Jako wyższe lub zimozielone krzewy zastosowano dwie odmiany hortensji drzewiastych (Hydrangea arborescens 'Annabelle' i Hydrangea arborescens 'Incrediball") oraz bukszpan. Najwyższe akcenty drzewiaste stanowią wielopniowe świdośliwy kwitnące wiosną na biało, brzozy, a ramy ogrodu wysokie palmety na pniach i liściaste, formowane żywopłoty.
Różne poziomy i warstwy atrakcyjnych kwiatów i listowia otaczają taras, wnikając pomiędzy ludzi. Kłaniają się na wietrze, żyją odgłosami owadów i podmuchami wiatru. Nie ma tutaj trawników, a ich funkcję przejęły wyżwirowane nawierzchnie z gobelinami aromatycznych, niskich roślin okrywowych np. macierzanki ‘Pink Chintz’.
Alfabetyczny spis roślin
Acanthus mollis ‘Rue Ledan’, Agapanthus africanus ‘Albus’, Agapanthus ‘Northern Star’, Agapanthus ‘Silver Moon’, Agastache foeniculum ‘Black Adder’, Alchemilla mollis, Ammi majus, Angelica ‘Ebony’, Brunnera macrophylla ‘Jack Frost’, Buxus sempevirens, Darmera peltata, Deschampsia cespitosa, Echinacea purpurea ‘Magnus’, Epimedium rubrum, Eryngium bourgatii ‘Oxford Blue’, Ferula communis, Geranium ‘Rozanne’, Hakonechloa macra ‘Albo Striata’, Hakonechloa macra ‘Aureola’, Hosta ‘Royal Standard’, Hosta sieboldiana var. elegans, Hosta sieboldiana ‘Frances Williams’, Hosta tardiana ‘Halcyon’, Hydrangea arborescens ‘Annabelle’, Hydrangea arborescens ‘Incrediball’, Iris pseudacorus, Lavandula ‘Hidcote’, Lavandula stoechas ‘Christiana’, Nepeta faasenii ‘Six Hills’ Nepeta faassenii ‘Blue Wonder’, Penstemon ‘Electric Blue’, Perovskia atriplicifolia ‘Blue Spire’, Rodgersia podophylla, Salvia nemerosa, Selinum wallichianum, Thalictrum rochbruneanum, Thymus ‘Pink Chintz’, Tiarella ‘Pink Skyrocket’, Tulbaghia violacea (w naszym klimacie może być Allium roseum), Verbena bonariensis, Verbena macdougalii ‘Lavender Spires’, Veronica longifolia ‘Charlotte’, Veronicastrum virginicum ‘Album’.

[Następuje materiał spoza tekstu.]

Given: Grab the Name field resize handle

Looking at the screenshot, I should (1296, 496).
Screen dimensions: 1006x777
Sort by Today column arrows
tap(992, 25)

Ta delikatna w kolorze, ale jakże bogata roślinność, wraz z towarzyszącymi jej dodatkami, pozwala stworzyć miłą, relaksującą atmosferę w gorący letni wieczór. Zaprośmy więc gości.
Projekt: Paul Martin, Vestra Wealth's Vista Garden, Hampton Court Flower Show 2014.
Fot. Danuta Młoźniak - Gardenarium
O, jakie miłe wspomnienie! Pamiętam ten ogród, bardzo mi się podobał. Piękny przykład wybrałaś, Danusiu, dla tematu ucztowania w ogrodzie.
Ten ogród zrobił na mnie największe wrażenie. Zachwyciła mnie kolorystyka roślin i architektoniczne dodatki. No i miedź jako materiał. Ogród był wprost zjawiskowo piękny...
Cudowne zestawienia roślin, zachwycił mnie szczególnie ten arcydzięgiel, czy u nas można coś z tej listy kupić?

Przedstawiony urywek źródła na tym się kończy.